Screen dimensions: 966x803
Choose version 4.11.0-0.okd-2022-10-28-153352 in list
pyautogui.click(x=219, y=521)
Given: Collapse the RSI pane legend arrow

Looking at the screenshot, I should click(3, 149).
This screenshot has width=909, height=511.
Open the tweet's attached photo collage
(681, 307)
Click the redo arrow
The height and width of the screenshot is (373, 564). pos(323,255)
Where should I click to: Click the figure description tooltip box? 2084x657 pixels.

• WRITTEN REQUEST:
Reproduce every one of the records above, word for word and line for line.

• THE REPLY:
Screen dimensions: 966x803
Choose version 4.11.0-0.okd-2022-10-28-153352 in list
pyautogui.click(x=219, y=521)
Given: Collapse the RSI pane legend arrow

Looking at the screenshot, I should click(3, 149).
This screenshot has width=909, height=511.
Open the tweet's attached photo collage
(681, 307)
Click the redo arrow
The height and width of the screenshot is (373, 564). pos(323,255)
Where should I click to: Click the figure description tooltip box? 2084x657 pixels.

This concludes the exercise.